• The benefits of upgrading from 2008 to 2016 are cumulative. SQL Server 2012 was a huge upgrade from 2008. On the T-SQL side you have:

    * LAG/LEAD - super huge

    * Window Aggregate Function Specification (e.g. ROWS BETWEEN UNBOUNDED PRECEDING AND CURRENT ROW)

    These are both game changers with respect to developing faster T-SQL code. You also have columnstore indexes and batch mode processing, again - game changers with respect to performance.

    In 2014 MS introduced in-memory support; this was a game changer which makes 2014 a big upgrade from 2012. Other huge performance improvements in 2014 include faster SELECT INTO, a new/better/faster cardinality estimator, and clustered & updatable columnstore indexes

    In 2016 (as mentioned) there's some big improvements to how in-memory works, filtered columnstore indexes and the ability to get batchmode processing against data not stored in columnstore indexes.

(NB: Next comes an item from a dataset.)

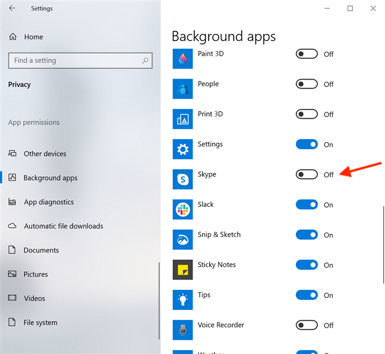The height and width of the screenshot is (354, 385).
Task: Enable Voice Recorder background toggle
Action: tap(307, 325)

    Other great features in 2016 are big data components like R support and Hadoop support. The query store is huge too. I personally would consider 2014 if you're not interested in the big data stuff. I like to wait for the first service pack to be released before upgrading but that's just me.

    "I cant stress enough the importance of switching from a sequential files mindset to set-based thinking. After you make the switch, you can spend your time tuning and optimizing your queries instead of maintaining lengthy, poor-performing code."